‘Nice one, Nigel’
James Butler
Nigel Farage announced last night that the Brexit Party would stand down its candidates in 317 Tory-held seats across the country, promising instead to concentrate his fire on Leave-voting seats with Labour incumbents. Having last week lambasted Boris Johnson’s deal as the ‘second-worst in history’, he now claims to be satisfied with the prime minister’s commitment to leaving on 31 January, and seeking a Canada-style free trade agreement. However he tries to disguise it, this is a capitulation: there had been enormous pressure on Farage from senior colleagues – including the Brexit Party chair and candidate for Hartlepool, Richard Tice – to moderate his opposition to the Tory deal. Farage has found a Surrender Act all of his own.
It may look like a boon for the Conservatives, effectively creating a pro-Brexit alliance, reinforcing the Tory lead and perhaps guaranteeing Johnson an outright majority. As yet, though, Farage’s party has only stood down in seats already held by the Tories: a relief for incumbents – such as Iain Duncan Smith in Chingford, where Ukip got 12 per cent of the vote in 2015 – who feared the Brexit Party would split their vote against a strong opposition candidate, but less help to Tory challengers. Farage still seems to believe that the Brexit Party – now with a more concentrated campaign – may dethrone Labour incumbents in parts of the Midlands and the North. In Labour/Tory marginals, however, it seems likely that Farage and Johnson will be competing for the same voters; and, as in the Peterborough by-election earlier this year, that might provide succour to Labour candidates. There was a lukewarm response to Farage’s capitulation in the right-wing press this morning: ‘Nice one, Nigel,’ the Mail said, ‘but it’s still not enough.’

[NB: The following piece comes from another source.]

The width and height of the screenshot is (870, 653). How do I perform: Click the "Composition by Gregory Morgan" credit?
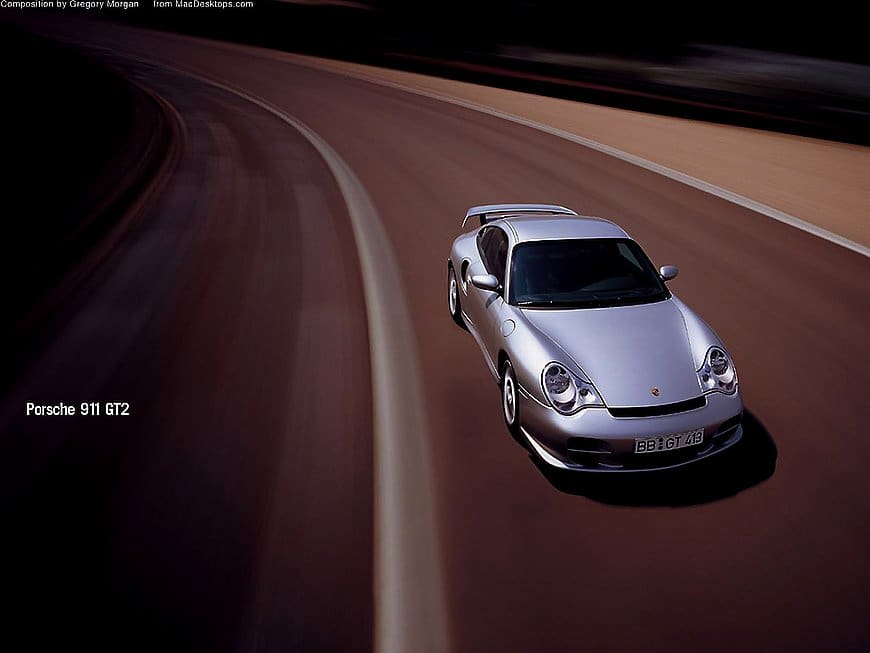70,5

Earlier this week, Arron Banks tweeted with some relish that ‘secret’ negotiations between Farage and Johnson were being conducted through a middleman, but yesterday’s détente at least appeared unilateral. CCHQ knows that explicit agreements between Johnson and Farage would be politically toxic; even yesterday’s limited endorsement is likely to drive away more liberal voters in Tory/Lib Dem marginals. If Labour activists in Brexit Party targets – Hartlepool, Sedgefield, Barnsley – were grimacing yesterday, at a national level the party knows its target: sharing clips of Trump enthusing over the prospect of a Farage-Johnson lash-up, they intend to link the Tories to a predatory US with its eyes on the NHS. Their hope is that the Brexit alliance speeds up a repolarisation of the electorate, in which the only substantive choice is between a Labour government and a Tory administration in hock to Faragism and beggared by Trump Inc.
Farage’s move may please Brexit Party grandees, but the rank and file – including a number of candidates – are less happy. Some have suggested they may stand for Ukip, though it will be something of a scrabble with the nomination deadline on Thursday – and The Brexit Party Ltd retaining the money they donated to become candidates. It’s difficult to gauge the feeling of prospective Brexit Party voters, but it’s certainly possible that a sizeable chunk will simply stay away from the polls. If the party’s polling craters further, pressure will redouble for its candidates simply to endorse the Tories in Labour/Conservative marginals. But Farage’s ideal scenario, for now, is a hung parliament in which a small group of Brexit Party MPs deploy DUP/ERG-style tactics to pin Johnson to the hardest possible Brexit.
The détente itself ought to prompt broadcasters to bump the Faragists down the schedules: they are now decidedly a minority party, not a national one. Whatever their fate, though, Farage himself will be fine. He has learned from the American far right that standing for office isn’t the only – or even the most effective – means of influencing the political debate. As he put it in a recent New Statesman interview, ‘more of them are on telly, their radio shows, their blogs, podcasts, all the rest of it.’
Both Farage and Johnson deny any deal between them. But even without an alliance on paper, there’s certainly an alliance in the papers, on the issues: Michael Gove’s attack on Labour over free movement in yesterday’s Times, including its scaremongering over ‘foreign criminals’, could have been drawn from Farage’s interventions in the referendum campaign. The Tory candidate in South Cambridgeshire, Anthony Browne, advised Johnson when he was mayor of London. Browne has written of ‘thousands of infected immigrants’ plaguing the country, argued that multiculturalism brings ‘utter devastation and ruinous conflict’ to Britain, and excused institutional police violence as ‘a consequence of being a multi-racial society’. Who needs a formal alliance?